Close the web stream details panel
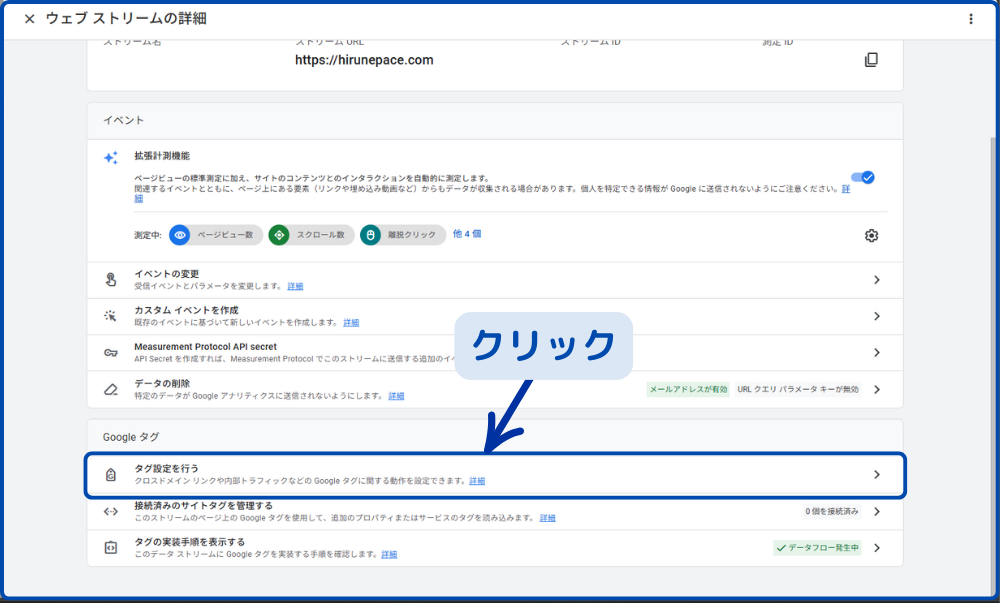[x=29, y=19]
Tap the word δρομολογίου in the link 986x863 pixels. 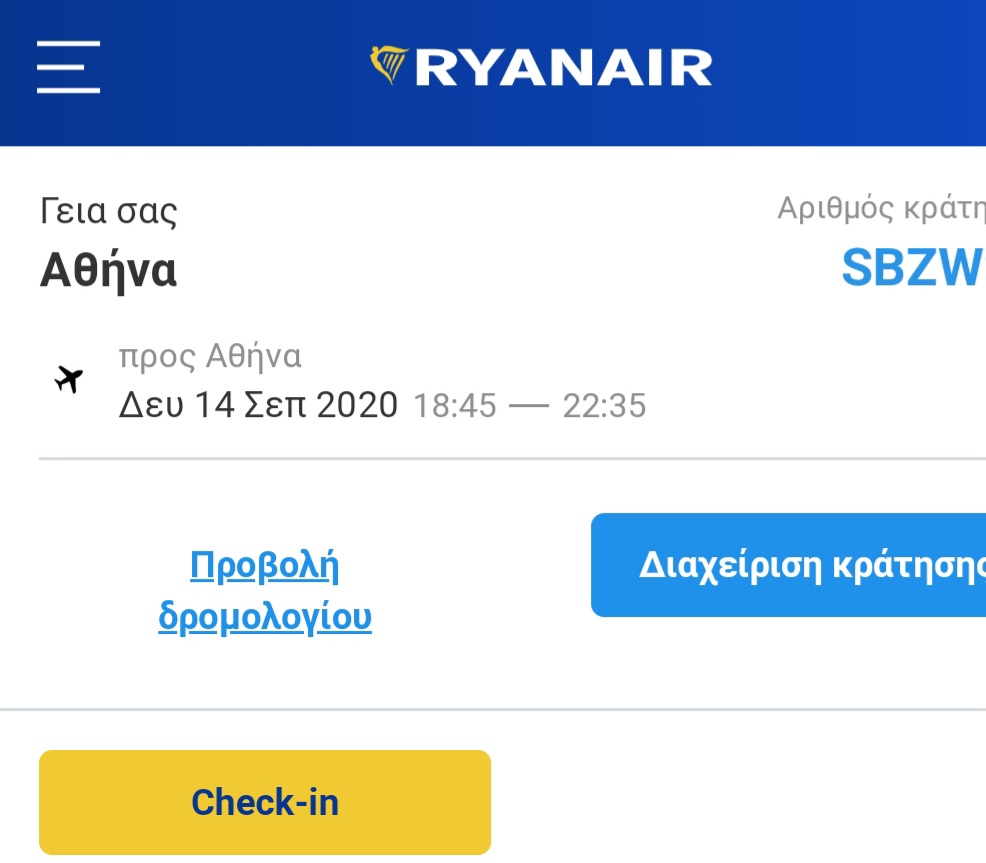265,617
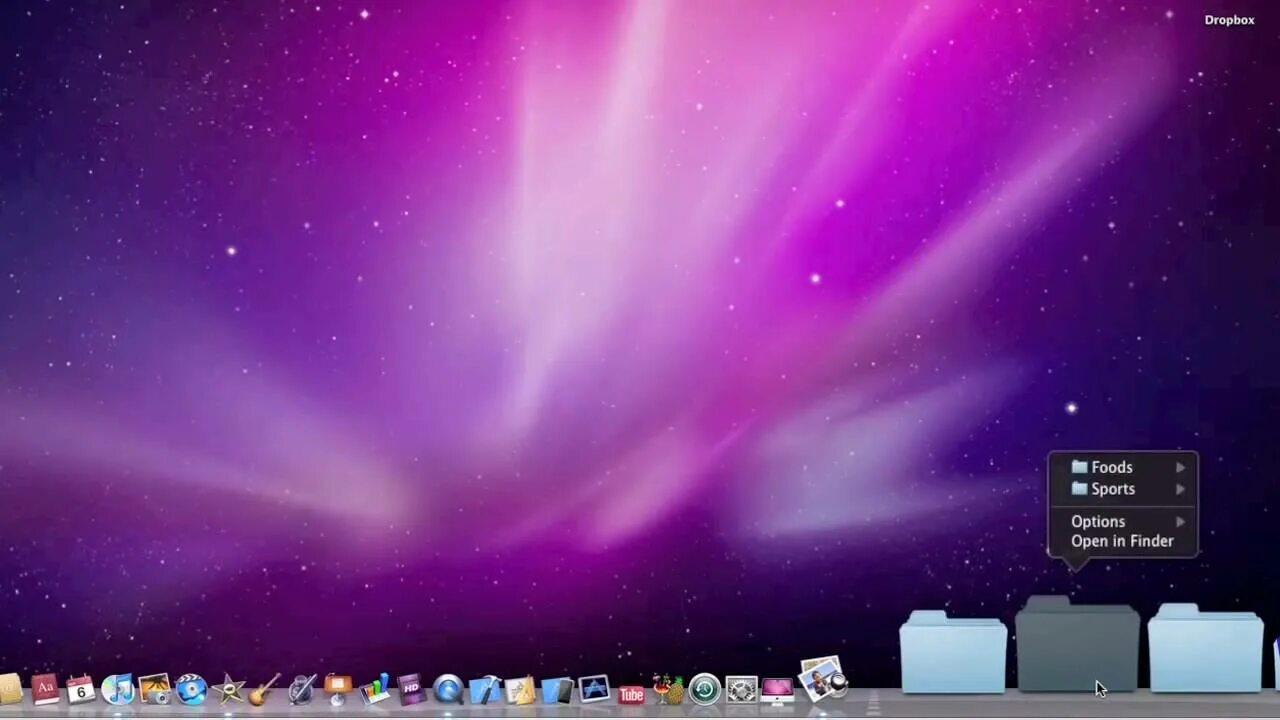Screen dimensions: 1280x720
Task: Open the rightmost blue desktop folder
Action: [x=1205, y=650]
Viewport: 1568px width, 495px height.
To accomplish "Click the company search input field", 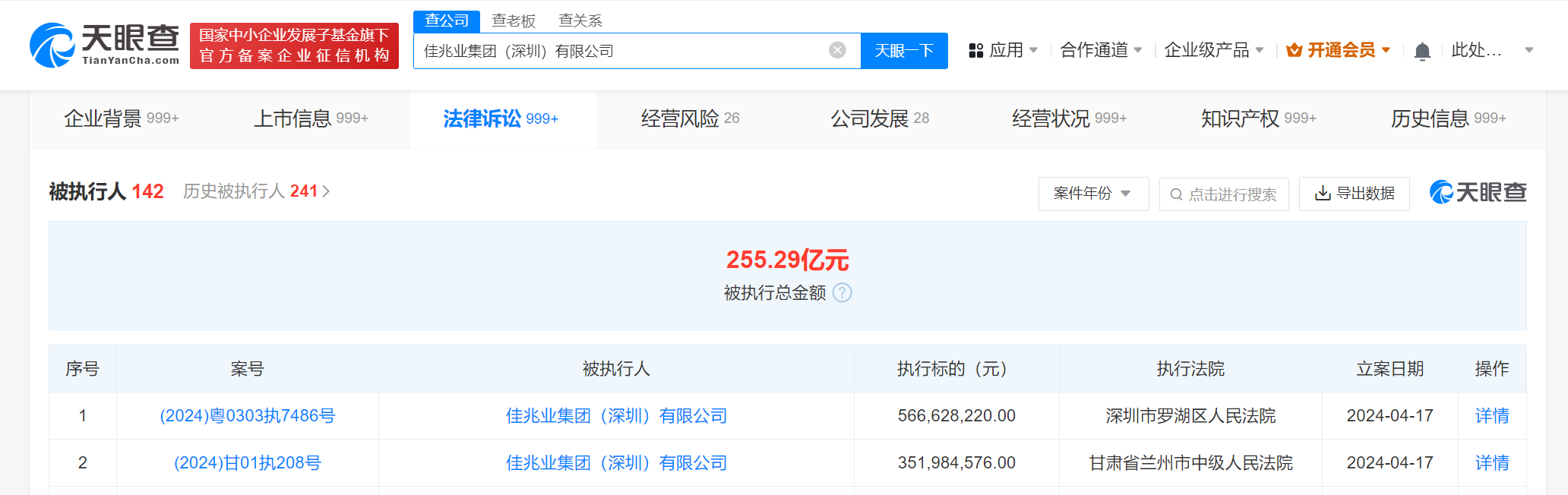I will point(619,51).
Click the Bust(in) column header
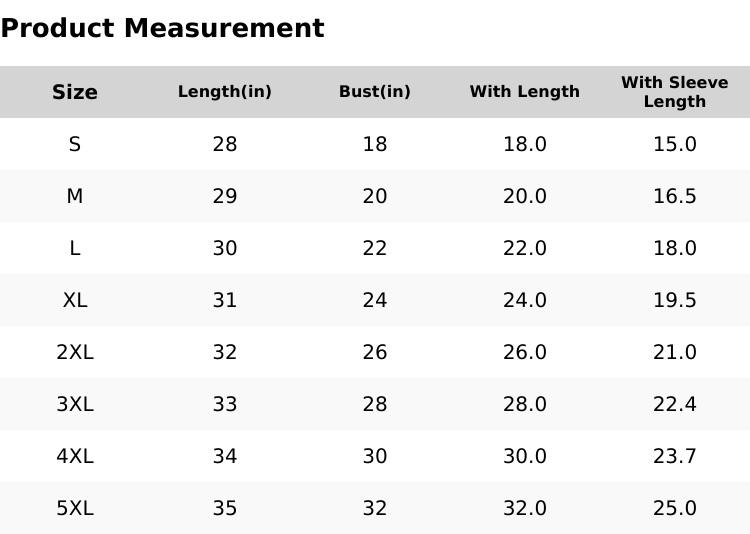The width and height of the screenshot is (750, 534). (375, 92)
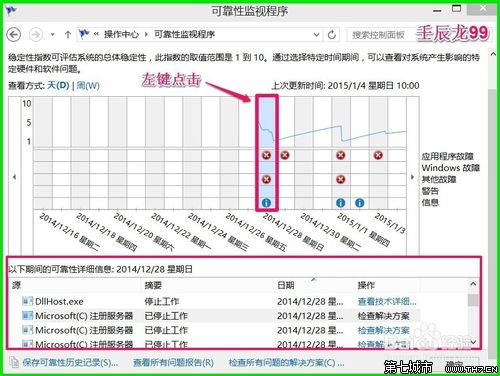This screenshot has height=376, width=500.
Task: Click 查看所有问题报告(R) link
Action: (x=173, y=363)
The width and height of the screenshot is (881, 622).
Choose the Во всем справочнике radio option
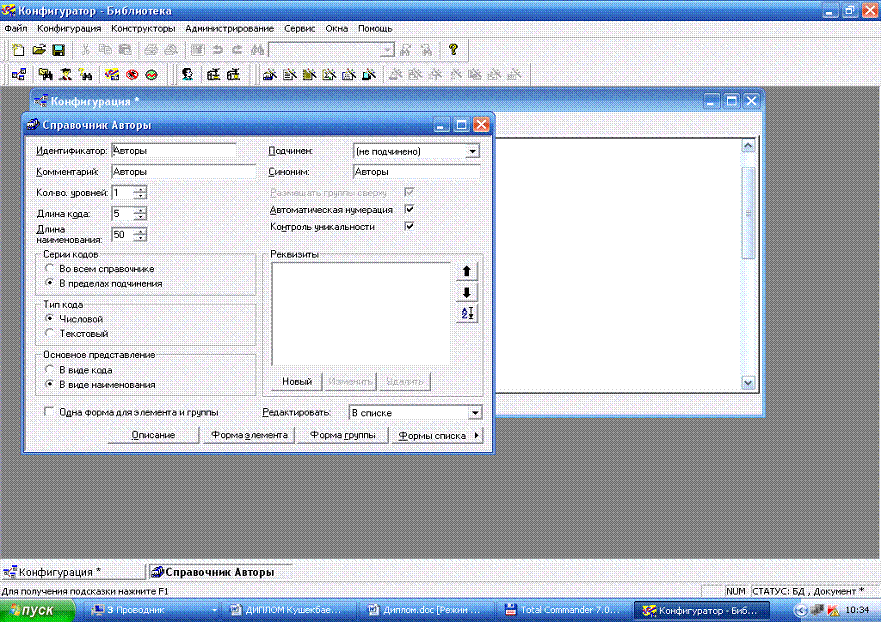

++++++++

_PROBLEM STATEMENT_.
An exact copy is needed of every line from the line containing "The width and height of the screenshot is (881, 622)." to the last line of the records; pictures stay out of it.

_ANSWER TO THE EXERCISE_.
The width and height of the screenshot is (881, 622).
Choose the Во всем справочнике radio option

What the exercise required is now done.